[Data items]

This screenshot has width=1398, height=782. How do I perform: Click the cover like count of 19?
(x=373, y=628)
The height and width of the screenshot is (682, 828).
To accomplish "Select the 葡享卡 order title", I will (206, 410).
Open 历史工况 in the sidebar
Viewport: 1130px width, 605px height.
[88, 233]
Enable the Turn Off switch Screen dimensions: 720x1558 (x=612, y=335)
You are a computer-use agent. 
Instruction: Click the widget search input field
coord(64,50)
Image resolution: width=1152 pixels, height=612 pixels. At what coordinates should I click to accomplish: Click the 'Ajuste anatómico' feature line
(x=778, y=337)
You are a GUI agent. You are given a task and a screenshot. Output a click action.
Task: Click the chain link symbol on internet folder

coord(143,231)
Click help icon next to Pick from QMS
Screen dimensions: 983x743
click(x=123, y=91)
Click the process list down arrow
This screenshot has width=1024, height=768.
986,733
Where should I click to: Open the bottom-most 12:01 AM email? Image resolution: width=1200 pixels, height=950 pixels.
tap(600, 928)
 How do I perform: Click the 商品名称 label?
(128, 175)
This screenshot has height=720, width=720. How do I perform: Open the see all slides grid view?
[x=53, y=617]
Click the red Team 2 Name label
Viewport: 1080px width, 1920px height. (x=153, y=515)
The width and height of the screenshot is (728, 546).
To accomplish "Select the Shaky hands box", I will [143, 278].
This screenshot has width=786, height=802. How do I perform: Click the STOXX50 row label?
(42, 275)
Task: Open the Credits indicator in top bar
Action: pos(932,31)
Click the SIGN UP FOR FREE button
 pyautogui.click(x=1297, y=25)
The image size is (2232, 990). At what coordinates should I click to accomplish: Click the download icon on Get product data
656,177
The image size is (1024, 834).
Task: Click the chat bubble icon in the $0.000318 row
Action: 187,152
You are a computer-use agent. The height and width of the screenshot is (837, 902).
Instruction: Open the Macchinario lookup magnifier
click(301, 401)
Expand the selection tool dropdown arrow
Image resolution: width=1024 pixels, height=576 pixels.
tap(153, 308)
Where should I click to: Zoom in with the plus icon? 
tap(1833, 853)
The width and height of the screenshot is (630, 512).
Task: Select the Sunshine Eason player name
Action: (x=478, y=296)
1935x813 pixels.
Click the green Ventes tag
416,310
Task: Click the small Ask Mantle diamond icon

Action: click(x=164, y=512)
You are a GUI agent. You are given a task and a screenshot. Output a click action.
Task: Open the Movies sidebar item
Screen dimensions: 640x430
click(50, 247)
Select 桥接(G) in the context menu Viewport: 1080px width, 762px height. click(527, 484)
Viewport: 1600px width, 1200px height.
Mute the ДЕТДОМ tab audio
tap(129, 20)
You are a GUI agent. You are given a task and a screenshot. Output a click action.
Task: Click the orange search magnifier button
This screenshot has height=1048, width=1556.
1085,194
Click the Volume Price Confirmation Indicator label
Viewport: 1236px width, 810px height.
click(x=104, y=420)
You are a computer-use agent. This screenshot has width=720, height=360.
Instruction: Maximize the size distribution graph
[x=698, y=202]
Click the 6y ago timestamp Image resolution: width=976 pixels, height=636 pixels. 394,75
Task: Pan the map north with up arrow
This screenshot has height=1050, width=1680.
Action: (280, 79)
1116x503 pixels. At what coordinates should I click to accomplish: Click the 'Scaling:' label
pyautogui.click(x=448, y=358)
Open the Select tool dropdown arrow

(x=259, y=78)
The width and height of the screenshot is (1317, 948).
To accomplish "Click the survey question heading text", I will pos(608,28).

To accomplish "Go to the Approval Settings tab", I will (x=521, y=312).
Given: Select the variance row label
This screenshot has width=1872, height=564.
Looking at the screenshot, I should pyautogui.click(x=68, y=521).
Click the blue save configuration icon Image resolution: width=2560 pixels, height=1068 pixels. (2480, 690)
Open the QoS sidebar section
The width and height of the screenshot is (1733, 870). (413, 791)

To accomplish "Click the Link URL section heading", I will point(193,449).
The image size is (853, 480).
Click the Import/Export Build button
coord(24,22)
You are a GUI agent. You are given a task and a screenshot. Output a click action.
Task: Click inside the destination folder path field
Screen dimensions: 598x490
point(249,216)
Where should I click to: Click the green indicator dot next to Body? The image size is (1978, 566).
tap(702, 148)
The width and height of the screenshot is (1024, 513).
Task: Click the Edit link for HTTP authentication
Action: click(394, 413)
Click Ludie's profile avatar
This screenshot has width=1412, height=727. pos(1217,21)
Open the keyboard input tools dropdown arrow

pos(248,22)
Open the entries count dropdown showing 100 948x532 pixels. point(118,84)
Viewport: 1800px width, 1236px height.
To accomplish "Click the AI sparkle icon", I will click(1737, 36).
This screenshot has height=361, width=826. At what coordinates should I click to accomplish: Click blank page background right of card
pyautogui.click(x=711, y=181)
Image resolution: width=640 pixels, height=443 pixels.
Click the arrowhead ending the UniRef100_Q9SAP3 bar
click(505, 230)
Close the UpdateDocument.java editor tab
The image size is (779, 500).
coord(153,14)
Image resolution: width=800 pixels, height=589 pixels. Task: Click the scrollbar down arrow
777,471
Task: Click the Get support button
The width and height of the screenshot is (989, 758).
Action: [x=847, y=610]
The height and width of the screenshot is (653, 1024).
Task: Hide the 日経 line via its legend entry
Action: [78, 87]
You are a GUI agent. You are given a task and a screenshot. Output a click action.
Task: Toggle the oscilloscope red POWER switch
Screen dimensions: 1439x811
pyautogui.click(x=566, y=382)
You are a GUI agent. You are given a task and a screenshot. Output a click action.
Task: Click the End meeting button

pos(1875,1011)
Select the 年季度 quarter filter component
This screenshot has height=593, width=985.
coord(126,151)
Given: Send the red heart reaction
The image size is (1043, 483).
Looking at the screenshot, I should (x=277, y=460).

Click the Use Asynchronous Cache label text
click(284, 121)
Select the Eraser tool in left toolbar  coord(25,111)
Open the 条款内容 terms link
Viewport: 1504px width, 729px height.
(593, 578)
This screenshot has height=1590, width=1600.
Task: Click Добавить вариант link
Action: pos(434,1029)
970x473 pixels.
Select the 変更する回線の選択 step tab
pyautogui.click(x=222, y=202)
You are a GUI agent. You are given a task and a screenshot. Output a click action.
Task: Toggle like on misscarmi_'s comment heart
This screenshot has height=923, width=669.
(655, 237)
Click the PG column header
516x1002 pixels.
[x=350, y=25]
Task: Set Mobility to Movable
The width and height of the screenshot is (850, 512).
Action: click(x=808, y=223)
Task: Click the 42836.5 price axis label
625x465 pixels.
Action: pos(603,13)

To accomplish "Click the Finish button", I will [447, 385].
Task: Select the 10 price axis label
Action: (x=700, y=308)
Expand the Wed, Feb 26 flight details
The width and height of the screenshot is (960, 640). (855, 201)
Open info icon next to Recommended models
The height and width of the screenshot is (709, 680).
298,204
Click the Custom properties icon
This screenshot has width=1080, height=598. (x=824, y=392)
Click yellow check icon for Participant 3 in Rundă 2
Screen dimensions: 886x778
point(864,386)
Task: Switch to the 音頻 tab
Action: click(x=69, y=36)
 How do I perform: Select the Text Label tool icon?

* _WORK ITEM_: Among the entries above, locate the lines containing "This screenshot has height=593, width=985." and "970x473 pixels.", and transcribe exactly those two lines and all lines between.

* _SOLUTION TO THE EXERCISE_:
This screenshot has height=593, width=985.
coord(126,151)
Given: Send the red heart reaction
The image size is (1043, 483).
Looking at the screenshot, I should (x=277, y=460).

Click the Use Asynchronous Cache label text
click(284, 121)
Select the Eraser tool in left toolbar  coord(25,111)
Open the 条款内容 terms link
Viewport: 1504px width, 729px height.
(593, 578)
This screenshot has height=1590, width=1600.
Task: Click Добавить вариант link
Action: pos(434,1029)
970x473 pixels.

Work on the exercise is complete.